第70章
- Modern Customs and Ancient Laws in Russia
- Maxime Kovalevsky
- 728字
- 2016-01-06 09:42:17
But the great ends at which the reformers aimed, the liberation, that is to say, of the peasant from all personal dependence on the manorial lord, and the securing to him the right of possessing land in common, were nevertheless attained.
The law of February 19, 1861, was the beginning of a new era --an era of democratic development, as well as of economic and social growth, for the immense Empire of the Czars. For there is no doubt about the vast influence which the law of 1861 has exercised in all directions. It is that which made more than twenty millions of people at once the free disposers of their own destinies and the communistic owners of the land. Villein services, rents in kind and in money, feudal monopolies, and manorial jurisdiction, ceased to exist, and the peasant became the member of a self-governing body, or the Mir. The ideas of social justice and of equality before the law -- ideas hitherto cherished but by a few dreamers such as Radischev and Herzen, or revolutionists like those so-called "Decembrists," who organised the rebellion of December 24, 1825 -- made their triumphant entry into the Russian world, working a complete change in the organisation of public schools, admitting the son of the peasant to sit side by side with the son of the nobleman and the merchant in the same grammar school and the same university, revolutionising both official circles and the drawing-room, admitting to both persons of low. birth but high education.

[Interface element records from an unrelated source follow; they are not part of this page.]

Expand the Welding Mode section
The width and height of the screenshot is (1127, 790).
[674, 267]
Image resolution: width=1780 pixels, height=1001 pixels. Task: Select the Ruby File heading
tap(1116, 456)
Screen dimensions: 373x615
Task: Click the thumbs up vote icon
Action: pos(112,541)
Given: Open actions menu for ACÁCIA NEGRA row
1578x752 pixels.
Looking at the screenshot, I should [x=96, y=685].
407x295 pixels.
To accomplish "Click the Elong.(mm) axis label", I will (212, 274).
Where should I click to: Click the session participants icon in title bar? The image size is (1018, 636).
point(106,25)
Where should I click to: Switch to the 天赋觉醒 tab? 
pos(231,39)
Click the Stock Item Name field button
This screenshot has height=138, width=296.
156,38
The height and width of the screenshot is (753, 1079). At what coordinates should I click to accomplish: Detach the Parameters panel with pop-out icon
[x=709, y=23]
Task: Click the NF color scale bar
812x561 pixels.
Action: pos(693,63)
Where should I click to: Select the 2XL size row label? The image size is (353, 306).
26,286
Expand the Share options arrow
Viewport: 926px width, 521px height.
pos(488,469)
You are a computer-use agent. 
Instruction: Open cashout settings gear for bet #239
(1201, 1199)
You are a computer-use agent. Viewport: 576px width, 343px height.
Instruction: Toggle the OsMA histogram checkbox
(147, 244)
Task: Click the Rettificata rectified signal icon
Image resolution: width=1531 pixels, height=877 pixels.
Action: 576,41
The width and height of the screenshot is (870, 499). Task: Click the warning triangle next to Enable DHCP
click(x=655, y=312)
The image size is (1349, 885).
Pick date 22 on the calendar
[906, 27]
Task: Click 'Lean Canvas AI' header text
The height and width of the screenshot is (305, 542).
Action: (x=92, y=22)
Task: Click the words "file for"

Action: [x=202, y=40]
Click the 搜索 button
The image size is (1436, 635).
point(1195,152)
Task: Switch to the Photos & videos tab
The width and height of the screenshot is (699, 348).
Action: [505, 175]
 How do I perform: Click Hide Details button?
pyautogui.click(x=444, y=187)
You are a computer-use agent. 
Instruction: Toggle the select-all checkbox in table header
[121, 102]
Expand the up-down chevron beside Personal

The emancipation of the serf certainly was not carried out without some loss to the land-owning gentry, but the squire soon recovered from the state into which he was brought by his inexperience in the management of his estate without the help of unpaid servants. Capital was invested in land; agricultural machines were introduced; the yearly income began to rise rapidly, and with it the value of the land was augmented. It was partly enhanced by the fact that it was thrown open to the free purchase of all classes of society, while previous to the reform the higher class alone was entitled to own it. Instead of abandoning the tillage of the fields, according to the expectation of some pessimists, the liberated serf soon became the regular farmer of the lands possessed by the gentry, and entire village communities have been seen during these last few years renting, under conditions of mutual responsibility, the land of a neighbouring estate.
If we investigate the indirect results of the great reform accomplished by the Emperor Alexander, we are first struck by the fact that it involved the necessity of a complete change in provincial administration. Justice and police had hitherto been in the hands of persons elected by the nobility. This could no longer be tolerated the moment the serf was liberated from his previous subjection to the noble and squire. A system of provincial self-government, based on the principle of representation of the whole land-owning class, both private proprietors and those possessing land in common, was introduced in its stead. The organization of justice was completely changed, learned jurists occupying the place of the ignorant magistrates of old who had been appointed by the provincial gentry. The people, as members of juries, were admitted to a share in the exercise of criminal justice. The transformation of the medieval State into one that answered to the requirements of modern civilisation would have been completed if the Liberator of millions had not been slaughtered on the very day on which he had undertaken to give a constitution to his people.
Years of violent reaction have followed. The feudal party, whose secret designs had been defeated by the mode in which emancipation had been effected, again got the upper hand; and modern Russia now looks back to the period of 1861 as the golden age of Russian Liberalism. It is in the work of the men who were directly engaged in carrying out the great reform that Russian Liberals seek consolation and help; and the Nineteenth of February has become for them a day of general and of grateful commemoration.
NOTES:
1. Compare V. Somevsky, "The Peasant Question in Russia during the Eighteenth and Nineteenth Century", Petersburg, 1888.
2. "The Village from Petersburg to Novgorod."3. See his work, entitled "The Fall of Bondage in Russia,"Petersburg, 1883.